Il patto tra i partiti per tagliare l'Irpef va in crisi su flat tax e tassa di successione
Tutti d'accordo ad abbassare le tasse (ci mancherebbe!), tutti d'accordo a mettere mano all'Irpef a partire dalla terza aliquota e dai redditi medi compresi nella fascia 28-55 mila euro, e pure nel far sparire l'Irap annegandola nell'Ires. Da qui a riuscire a trovare un'intesa in Parlamento sulla riforma fiscale però ce ne passa.
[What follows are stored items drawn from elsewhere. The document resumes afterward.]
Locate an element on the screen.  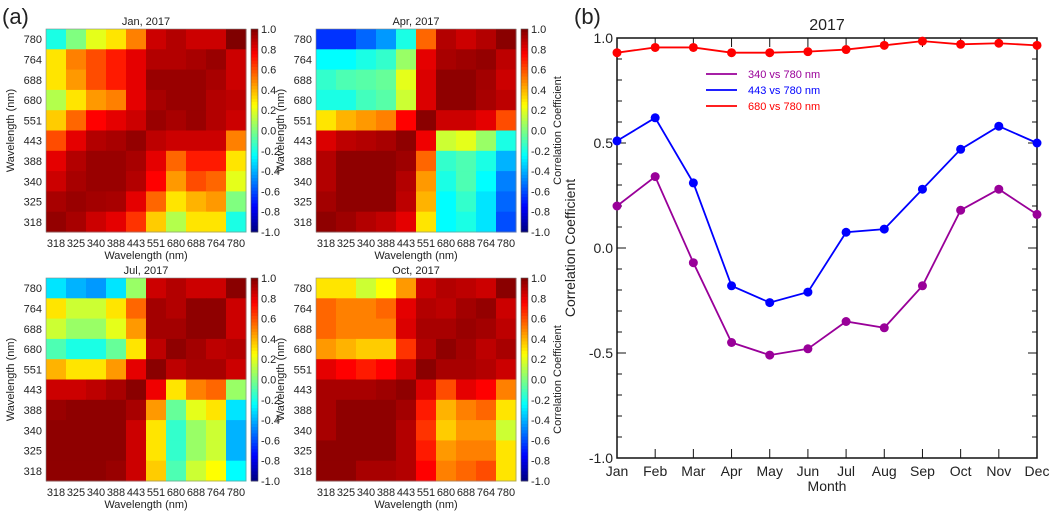
heatmap-title: Jan, 2017 is located at coordinates (146, 22).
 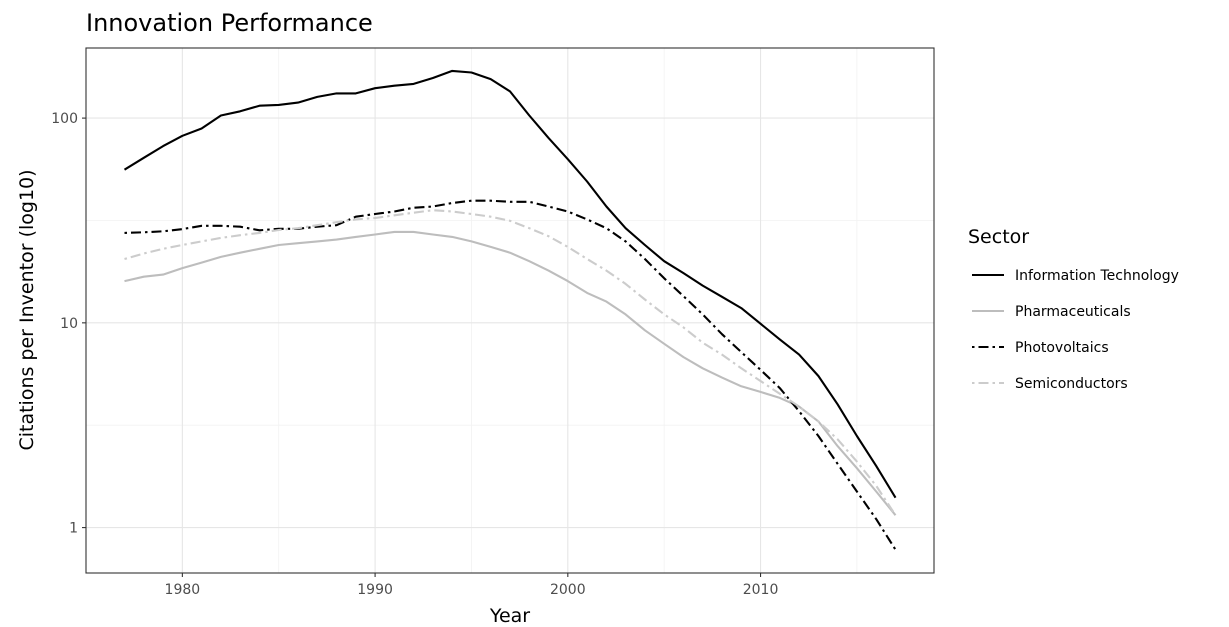 What do you see at coordinates (472, 586) in the screenshot?
I see `x-axis-ticks: 1980 1990 2000 2010` at bounding box center [472, 586].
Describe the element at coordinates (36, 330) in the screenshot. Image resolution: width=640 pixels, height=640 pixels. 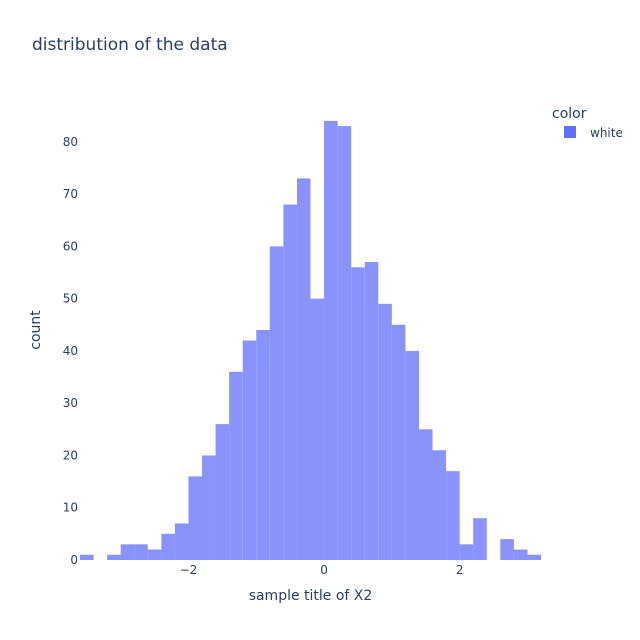
I see `y-axis-title: count` at that location.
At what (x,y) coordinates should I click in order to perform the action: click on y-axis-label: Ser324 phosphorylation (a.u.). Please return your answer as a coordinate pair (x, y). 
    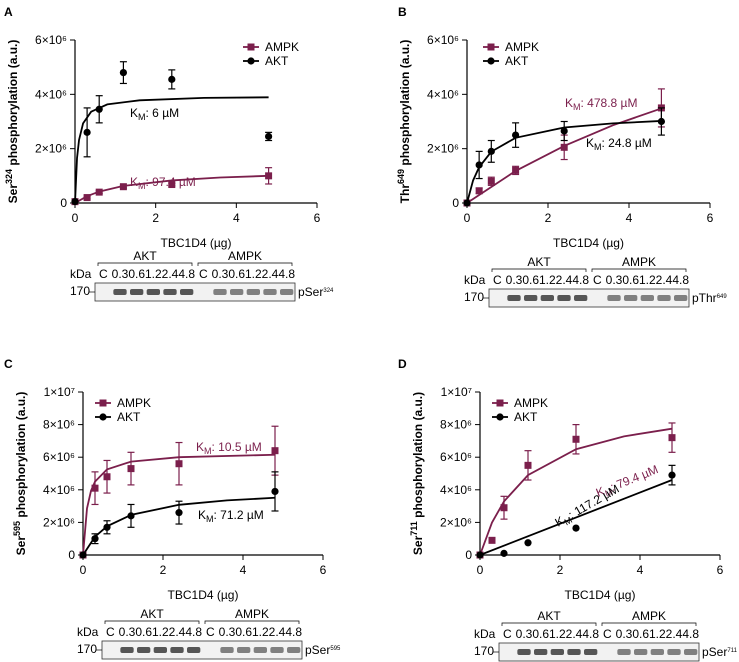
    Looking at the image, I should click on (12, 122).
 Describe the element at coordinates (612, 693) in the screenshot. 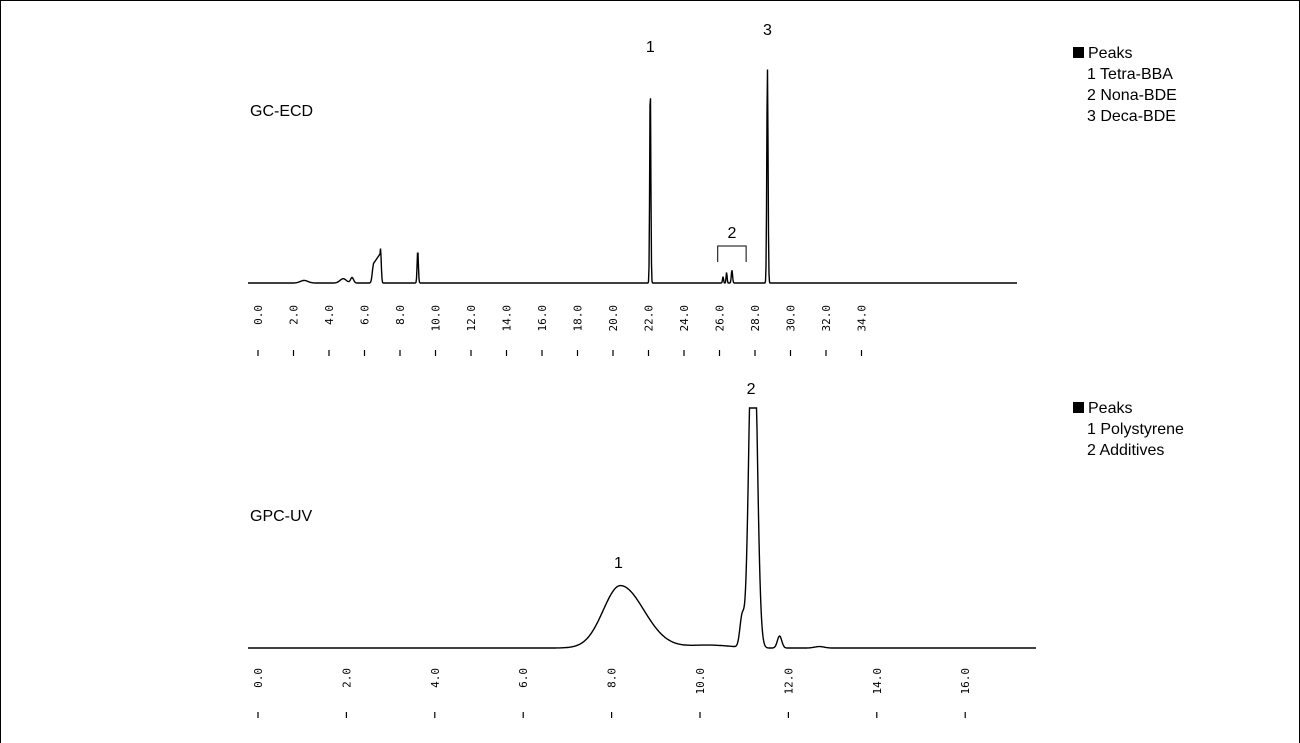

I see `gpc-uv-x-axis: 0.0 2.0 4.0 6.0 8.0 10.0 12.0 14.0 16.0` at that location.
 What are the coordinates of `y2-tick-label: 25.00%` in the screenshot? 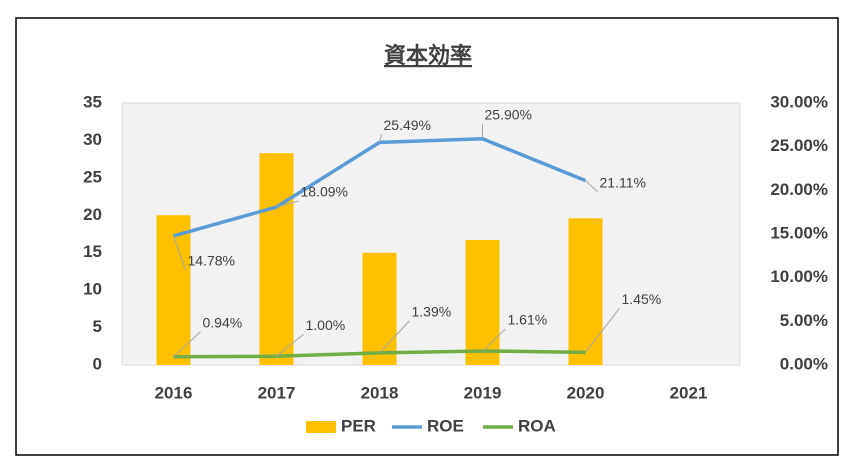 It's located at (799, 146).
Non solo: il governo non ha ancora iniziato a ragionare sulla nuova legge delega che già Cgil, Cisl e Uil si mettono di traverso sostenendo che «la riforma non può prescindere da un confronto con i sindacati che il Governo deve al più presto avviare», aggiungendo poi che «se le direttrici fossero quelle emerse sinora sarebbero poco rispondenti alle necessità di una riforma fiscale equa e giusta».
Il problema che dopo quattro mesi di audizioni le due anime della maggioranza non hanno trovato ancora un punto d'incontro sui punti più delicati: da un lato le tasse di successione, diventato cavallo di battaglia del Pd lettiano, e dall'altro la flat tax per le partite Iva su cui punta la Lega.
Nella bozza del documento conclusivo, che il Parlamento dovrà produrre entro il 30 giugno questi due temi sono bollati come «Nodi politico da sciogliere». Per consegnare in tempo uno schema generale di riforma al governo (Draghi nel suo discorso di insediamento ha detto esplicitamente di voler valorizzare il lavoro del Parlamento) manca meno di una settimina.
Intanto ieri il presidente della Commissione Finanze Luigi Marattin (Iv) ha smentito l'ipotesi di riduzione dal 26 al 23% del prelievo sulle rendite finanziarie. «Non è contenuta in nessuna delle 21 pagine della bozza finale (che è comunque assolutamente preliminare e incompleta), né tantomeno in nessun documento dei singoli partiti» ha dichiarato. A riprova che sta ancora tutto in alto mare.